"No," she cried violently. "You can't do that. You mustn't. If you stay, I've got to go."
"I can't have you up here in the woods alone," he reasoned.
She gave a little laugh. The quality of it was ironic. It made him wonder what her laughter would be if she were allowed to savor the quaintness of sheer fun. She spoke obliquely, yet accounting for the laugh.
"What do you s'pose'd happen to me?"
"Nothing," he owned, comparing, as she meant him to, the safety of her state up here, surrounded by the trees and the wind, and her prison with the madman down below. "But I can't have it. Do you suppose I can go down there and sleep in my bed?" He paused and began to coax. Charlotte could have told her how beguiling he was when he coaxed. "I'll stay in the other room and keep an eye out. I sha'n't sleep. I won't even disturb you by tending the fire. You can do that. Come, is it a bargain. It's the only safe thing to do, you know. Suppose he should come up here in the night?"

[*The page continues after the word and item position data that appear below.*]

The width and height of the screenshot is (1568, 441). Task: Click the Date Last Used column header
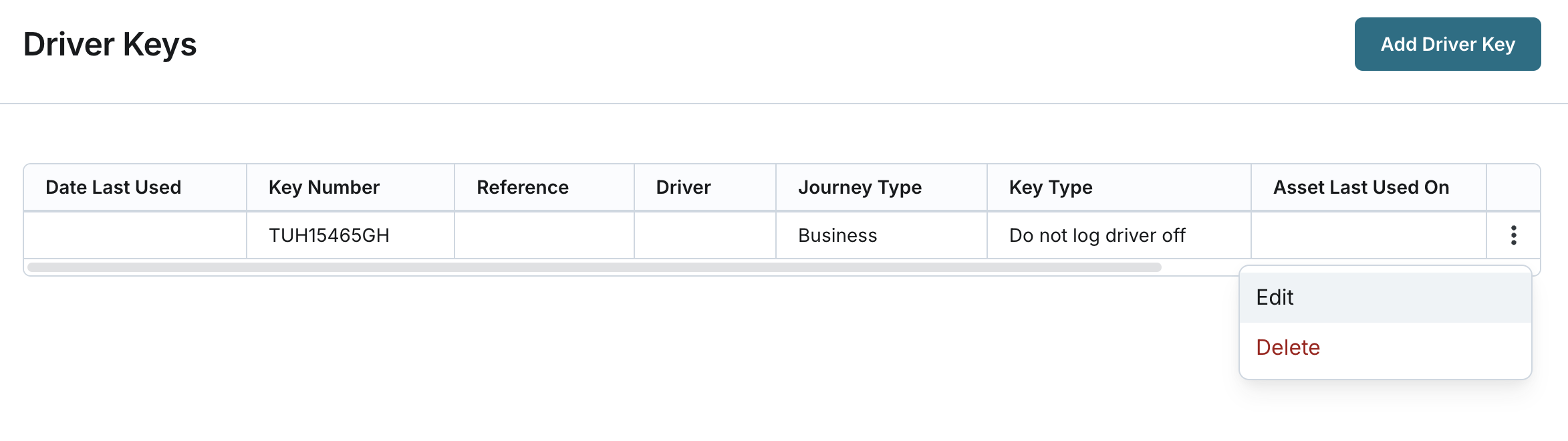coord(114,187)
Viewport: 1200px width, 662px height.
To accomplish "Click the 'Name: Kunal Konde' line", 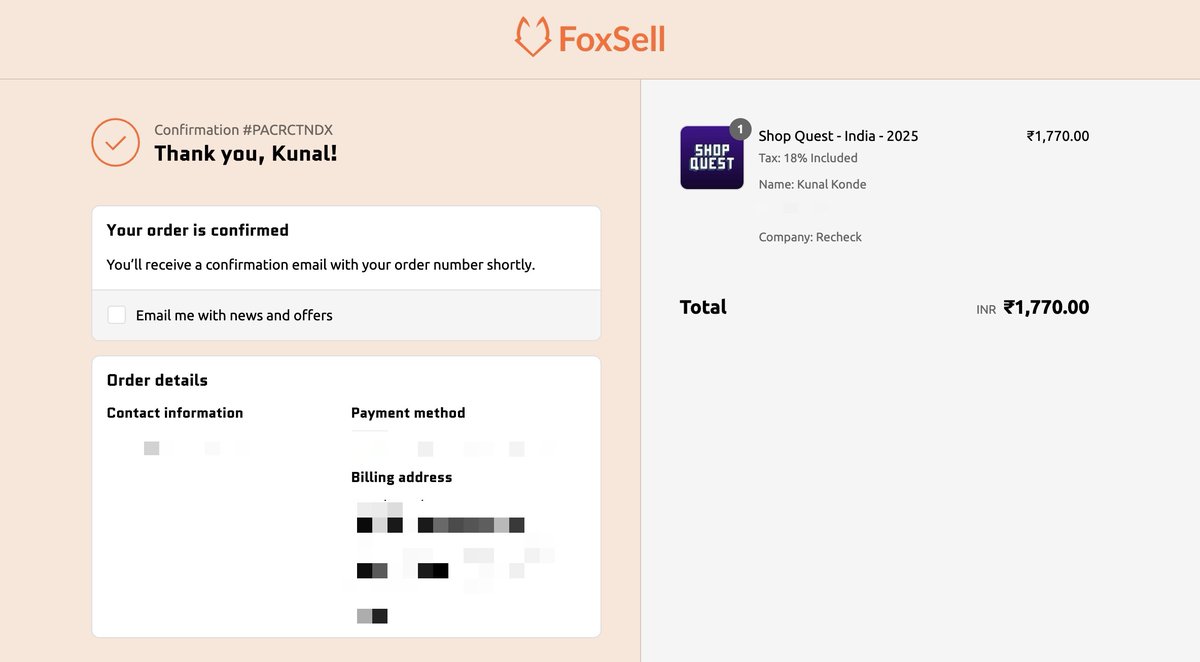I will 812,184.
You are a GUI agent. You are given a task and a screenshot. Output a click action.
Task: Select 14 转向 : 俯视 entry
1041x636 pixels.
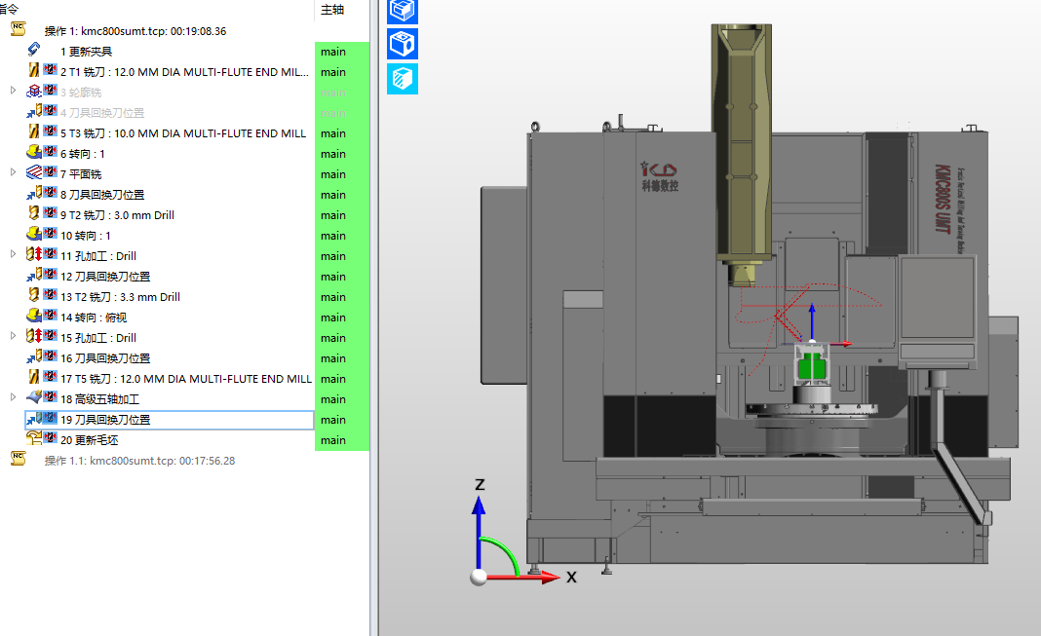94,317
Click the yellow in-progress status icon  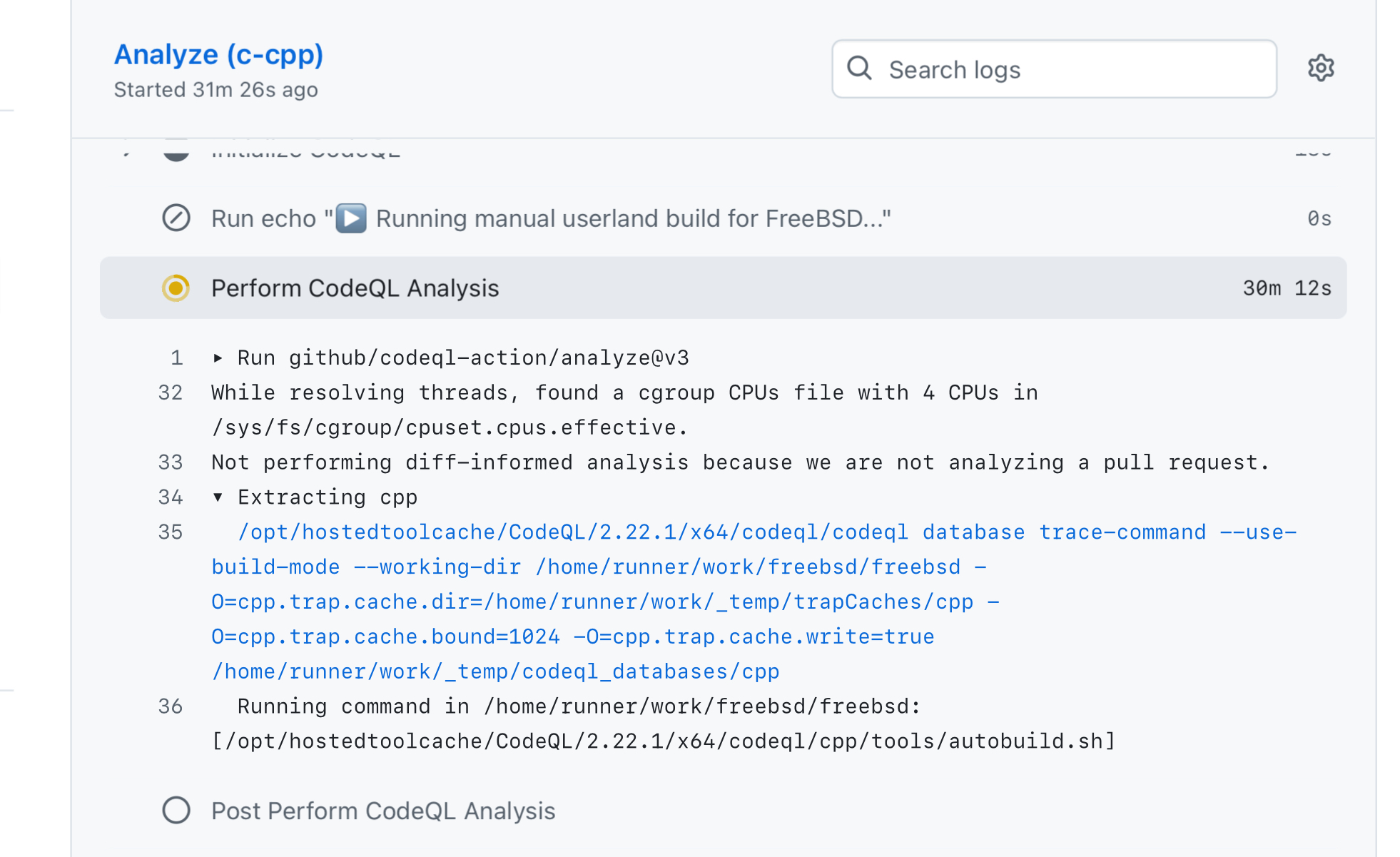[x=176, y=288]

"That's it," she said quietly. "S'pose he should? Do you want I should be found up here with a man, any man, even you?"
He was silent, struck by her bitter logic. His heart, in the actual physical state of it, ached for her. She would not let him save her, he thought despairingly; indeed, perhaps she could not. For she alone knew the noisome perils of her way. He relinquished his proposition, without comment, and he could see at once what relief that gave her.
"Very well," he said, "I'll go down. But I shall certainly come back and bring you some milk. Something to heat it in, too. Old Crow used to have dishes, but they're gone. Lock the door after me. I'll call when I come."
But she rose from her seat, put the baby on the couch and took the blanket from the chair where he had spread it. There were still drops on it, and she went to the other side of the room, at a safe distance from the baby, and shook it. She had settled into a composure as determined as his own.
"It's no use talkin'," she said. "I've got to go back."